While the head of the judiciary announced last week that arresting the opposition leaders is not in the best interests of the regime, it appears that Iran’s radical security forces are striving to incite the pro-government forces toward serious confrontation.
“[Even though it looked like] there was a military coup in progress, compared to before, it seemed like people were more motivated to show up. The cars honked their horns non-stop in order to show their support of the protesters. At night, people chant ‘Allahu Akbar’ in the dark to express their protest; this used to be the symbol of people’s protests against the shah,” one young eyewitness to the protests told IPS.
“Returning home from the university, I saw hundreds of police officers inside the squares and intersections between Enghelab Square and Shahrak-e Gharb, who were armed with Kalashnikov rifles. Vehicles carrying Special Guards were going from one side of the city to another. People were very excited, but they were constantly fearful that the police might start shooting randomly and kill someone,” said another student activist who was present during Monday’s protests.

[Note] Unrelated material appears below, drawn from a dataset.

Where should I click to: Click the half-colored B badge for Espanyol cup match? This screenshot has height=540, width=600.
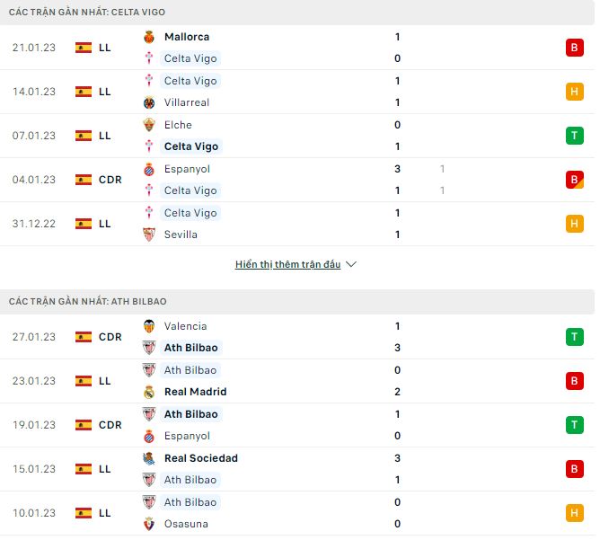coord(574,180)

During the Feb. 14 demonstrations, Sane Jaleh and Mohammad Mokhtari, two young protesters, were killed, and according to reports, hundreds of people were arrested. Some news sources report that one person was killed during the protests in Shiraz.
“According to the constitution of the Islamic Republic of Iran, so long as they do not include carrying arms or contradict Islamic principles, demonstrations are allowed and do not require permits from any authorities or organizations,” Shirin Ebadi, the 2003 Nobel Peace Laureate and a prominent Iranian human rights lawyer, told IPS.
“The most important duty of the government is to safeguard its citizens’ security, and therefore when citizens demonstrate completely peacefully, and have already announced the route the demonstration would take, if something should happen to them, the government is directly responsible for it,” she said. “The government is responsible for the bloodshed.”
Meanwhile, the government seems to be using ever more brutal and sophisticated methods to keep its opponents at home.
One of the demonstrators said that he observed that many of the people who attended the Feb. 14 protests suffered symptoms such as vomiting blood and severe pain in their hands and legs to the point of becoming unable to move.
The source said a physician who treated the ill believed
that substances were added to the tear gas used against the
protesters in order to distort the balance of potassium and
magnesium in their blood, and this could have harmful long-term effects.